Em Portugal, e a este propósito, a Diretora-geral de Saúde, Graça Freitas, numa conferência de imprensa disse: “Manusear papel – sejam jornais, sejam revistas ou folhas e cadernos – não implica um risco acrescido, muito grande”.

A Direção-Geral da Saúde explicou na ocasião que manusear papel “não implica um risco muito grande” de contágio pelo novo coronavírus, mas disse não recomendar que serviços públicos disponibilizem revistas ou jornais para ser mais fácil limpar as superfícies.

De acordo com a responsável, há, porém, “aqui uma nuance”, visto que “é muito mais fácil higienizar num cabeleireiro, entre cada cliente, um espaço onde não está nada – que é pulverizar, passar um pano e fica limpo – do que num espaço onde estejam muito objetos”.

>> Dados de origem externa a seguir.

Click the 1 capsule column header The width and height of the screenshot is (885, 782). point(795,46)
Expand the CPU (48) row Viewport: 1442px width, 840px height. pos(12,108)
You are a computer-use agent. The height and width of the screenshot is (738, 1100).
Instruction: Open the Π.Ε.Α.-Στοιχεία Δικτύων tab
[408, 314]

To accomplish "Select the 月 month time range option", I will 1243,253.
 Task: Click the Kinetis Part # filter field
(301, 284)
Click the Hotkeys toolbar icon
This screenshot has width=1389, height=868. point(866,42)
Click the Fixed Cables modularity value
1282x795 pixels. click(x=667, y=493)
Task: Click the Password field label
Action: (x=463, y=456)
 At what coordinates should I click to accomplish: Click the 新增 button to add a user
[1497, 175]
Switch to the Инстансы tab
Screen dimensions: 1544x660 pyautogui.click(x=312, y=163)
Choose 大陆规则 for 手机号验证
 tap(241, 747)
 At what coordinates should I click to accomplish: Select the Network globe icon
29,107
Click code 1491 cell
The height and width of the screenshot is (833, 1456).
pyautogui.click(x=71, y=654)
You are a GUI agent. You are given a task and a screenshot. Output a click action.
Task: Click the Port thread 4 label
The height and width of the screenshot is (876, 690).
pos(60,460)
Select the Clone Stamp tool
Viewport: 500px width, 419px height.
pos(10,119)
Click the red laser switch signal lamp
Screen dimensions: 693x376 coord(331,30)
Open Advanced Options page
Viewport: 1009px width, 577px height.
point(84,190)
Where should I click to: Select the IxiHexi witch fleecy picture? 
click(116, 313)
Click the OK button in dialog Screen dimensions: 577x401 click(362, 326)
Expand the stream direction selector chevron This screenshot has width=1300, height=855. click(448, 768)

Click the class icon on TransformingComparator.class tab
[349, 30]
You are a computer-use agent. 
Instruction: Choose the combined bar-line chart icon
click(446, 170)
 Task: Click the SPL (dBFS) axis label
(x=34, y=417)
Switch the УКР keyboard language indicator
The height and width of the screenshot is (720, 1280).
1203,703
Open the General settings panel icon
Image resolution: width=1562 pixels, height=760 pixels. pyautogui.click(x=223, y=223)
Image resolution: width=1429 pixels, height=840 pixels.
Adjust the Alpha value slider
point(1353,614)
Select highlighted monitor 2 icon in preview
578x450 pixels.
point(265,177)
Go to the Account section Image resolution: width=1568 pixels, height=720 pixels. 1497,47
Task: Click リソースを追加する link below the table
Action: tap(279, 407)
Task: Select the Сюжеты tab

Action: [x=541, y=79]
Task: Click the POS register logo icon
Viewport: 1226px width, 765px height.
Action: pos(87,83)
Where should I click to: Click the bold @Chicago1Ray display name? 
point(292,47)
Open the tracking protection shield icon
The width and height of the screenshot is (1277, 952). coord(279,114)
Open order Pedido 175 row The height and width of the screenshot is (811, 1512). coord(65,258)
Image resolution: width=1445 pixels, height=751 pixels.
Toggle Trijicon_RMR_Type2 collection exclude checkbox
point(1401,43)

Nos cabeleireiros, nos barbeiros, nos consultórios, estamos sempre a recomendar a higienização das superfícies […] e por isso é que nos habituamos agora a ver essas superfícies muito libertas de objetos – de revistas, de jarras, de tudo o que é supérfluo”, acrescentou.

Ainda assim, isto não está relacionado com os materiais em si, neste caso o papel, segundo Graça Freitas. Temos de, por um lado, dizer que o risco de manusear papel não é muito grande, mas continuamos a achar que em zonas comerciais esse papel não deve estar presente apenas porque melhora muito a capacidade de limpeza e de higiene de superfícies”, justificou, quando questionada sobre quais as recomendações da DGS para este tipo de elementos.

O caminho ainda é longo e só agora se começa a perceber as verdadeiras implicações da Covid-19 na saúde das populações, as diferentes formas de transmissão e as medidas de proteção que devem ser tomadas. No entanto, e de uma forma cientificamente comprovada, de entre todas as superfícies testadas, o papel e o cartão são, pelas suas características intrínsecas, aquelas onde o coronavírus permanece menos tempo.